Kent Graziano On Agile Methods And Data Warehousing

A paper that caught my eye at the recent OTDUG Desktop Conference was the one by Kent Graziano on Agile Methods and Data Warehousing. You have to be a conference attendee to view the presentations, but I got hold of Kent's email address and dropped him a line and he was kind enough to send me a review copy of the conference paper. I subsequently noticed that Kent delivered the paper again at the RMOUG Training Days and you can actually download the powerpoint slides that came with the presentation (and can get the paper if you purchase the conference proceedings, which are a bargain I hear). I've had a look through the paper and presentation now, and I thought it worth making a few notes on.

The presentation abstract was stated as:

"Most people will agree that data warehousing and business intelligence projects take too long to deliver tangible results. Often by the time a solution is in place, the business needs have changed. With all the talk about Agile development methods and Extreme Programming, the question arises as to how these approaches can be used to deliver data warehouse and business intelligence projects faster. This paper will attempt to look at some of the principles behind the Agile Manifesto and see how they might be applied in the context of a traditional data warehouse project. We will also examine a new approach call the Data Vault to see if that methodology helps. The goal is to determine a method or methods to get a more rapid (2-4 week) delivery of portions of an enterprise data warehouse architecture."

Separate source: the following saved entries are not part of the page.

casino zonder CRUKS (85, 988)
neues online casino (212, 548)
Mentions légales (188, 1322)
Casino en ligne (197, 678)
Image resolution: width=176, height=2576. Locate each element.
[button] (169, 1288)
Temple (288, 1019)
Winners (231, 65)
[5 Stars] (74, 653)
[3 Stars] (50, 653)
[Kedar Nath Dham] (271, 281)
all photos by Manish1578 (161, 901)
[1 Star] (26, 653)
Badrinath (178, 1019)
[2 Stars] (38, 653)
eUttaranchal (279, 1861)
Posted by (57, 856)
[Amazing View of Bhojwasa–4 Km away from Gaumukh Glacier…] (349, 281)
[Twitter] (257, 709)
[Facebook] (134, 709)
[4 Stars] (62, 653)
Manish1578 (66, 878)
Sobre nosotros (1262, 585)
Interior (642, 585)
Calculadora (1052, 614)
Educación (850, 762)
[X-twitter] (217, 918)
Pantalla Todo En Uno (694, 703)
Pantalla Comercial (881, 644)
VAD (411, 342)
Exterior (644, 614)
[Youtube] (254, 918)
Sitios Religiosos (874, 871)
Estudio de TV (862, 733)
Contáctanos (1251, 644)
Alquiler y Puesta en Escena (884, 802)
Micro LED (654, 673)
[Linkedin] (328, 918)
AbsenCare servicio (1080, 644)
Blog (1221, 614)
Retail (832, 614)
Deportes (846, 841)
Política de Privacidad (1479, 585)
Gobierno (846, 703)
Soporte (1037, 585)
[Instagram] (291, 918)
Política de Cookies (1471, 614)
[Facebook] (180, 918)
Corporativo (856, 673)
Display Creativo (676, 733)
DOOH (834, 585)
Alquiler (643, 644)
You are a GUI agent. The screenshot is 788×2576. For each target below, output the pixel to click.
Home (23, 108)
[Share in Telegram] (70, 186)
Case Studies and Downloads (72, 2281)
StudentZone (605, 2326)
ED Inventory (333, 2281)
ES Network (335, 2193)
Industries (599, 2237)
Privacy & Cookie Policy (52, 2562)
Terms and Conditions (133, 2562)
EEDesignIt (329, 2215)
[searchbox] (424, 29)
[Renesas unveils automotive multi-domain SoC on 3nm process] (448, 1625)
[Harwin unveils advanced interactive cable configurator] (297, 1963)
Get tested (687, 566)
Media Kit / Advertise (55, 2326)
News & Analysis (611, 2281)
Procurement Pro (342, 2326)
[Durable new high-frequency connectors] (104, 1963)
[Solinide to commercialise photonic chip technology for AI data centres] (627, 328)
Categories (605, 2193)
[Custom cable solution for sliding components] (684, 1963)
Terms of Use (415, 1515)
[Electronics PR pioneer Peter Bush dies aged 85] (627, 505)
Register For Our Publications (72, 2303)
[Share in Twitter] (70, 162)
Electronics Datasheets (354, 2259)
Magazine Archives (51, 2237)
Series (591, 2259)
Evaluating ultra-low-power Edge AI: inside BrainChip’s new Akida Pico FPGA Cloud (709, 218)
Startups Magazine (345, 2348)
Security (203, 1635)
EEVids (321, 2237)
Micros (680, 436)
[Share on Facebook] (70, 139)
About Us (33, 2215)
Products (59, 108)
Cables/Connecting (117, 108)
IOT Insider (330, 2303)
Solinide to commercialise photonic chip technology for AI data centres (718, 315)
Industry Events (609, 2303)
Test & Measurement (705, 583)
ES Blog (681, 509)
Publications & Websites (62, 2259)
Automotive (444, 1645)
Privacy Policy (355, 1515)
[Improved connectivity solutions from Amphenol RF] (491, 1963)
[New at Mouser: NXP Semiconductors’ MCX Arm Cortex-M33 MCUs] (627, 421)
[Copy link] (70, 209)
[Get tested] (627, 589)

Agile methods are a bit of a hot topic at the moment and I took a look at them, in the context of data warehousing, earlier last year in two articles. My interest at the time was sparked by the promise of a more flexible, responsive and customer-driven approach to data warehousing projects, as a way of giving us a competitive edge over competitors who were stuck with methodologies that discouraged requirements changes and only delivered benefits right at the end of the project. At the time there were a couple of astute comments, particularly by Andy Todd and Guy Mortenson, with Guy making the observation:

"for context: my interest is the boundry conditions between, say, XP and datawarehousing.

It seems to me there are two different ways of approaching 'agile' and data warehousing projects. One way is to say 'this agile stuff looks interesting (http://agilemanifesto.org/principles.html), let's see if we can apply it to DW projects, or the other is to say, what was the epipheny that grew into agile and go through the same process to arrive at 'son of agile', or 'brother of agile'? Kent Beck, I have it on good authority, went through a process of 'this isn't working, there has to be a better way. What is the minimum we need to build software? We need source code. We need to know it works. We need design. We need to know what to build.' Thus, we arrive at continuous integration, test first, refactoring, customer onsight'(etc). (Thanks to Alan Francis [http://www.twelve71.com/]for the insight).

In the datawarehousing world, I believe we're at a kind of 'this (often) doesn't work, there has to be a better way' stage. Which path is then taken depends on the appetite for people to "embrace change" in the first place and then to either adapt agile or take agile to its extreme and start agile anew."

In the presentation, Kent examines the twelve key principles behind the agile manifesto and looks at how they can be applied to data warehousing projects. Looking first at principle number one, "Our highest priority is to satisfy the customer through early and continuous delivery of valuable software", Kent notes that we really need to consider the valuable software as being the ETL interfaces, data structures and reports, and customers as being end users or "knowledge workers", otherwise all we'd be talking about the process of delivering reports and dashboards to the final end users and ignoring all the work that has to go into putting the infrastructure in place. The second principle, around being able to welcome change, is the one that is most intererest to me, and Kent proposes that the best way of being able to accommodate this is to build your warehouse in a normalized fashion, and to do so with a code generation tool such as Oracle Designer or Oracle Warehouse Builder.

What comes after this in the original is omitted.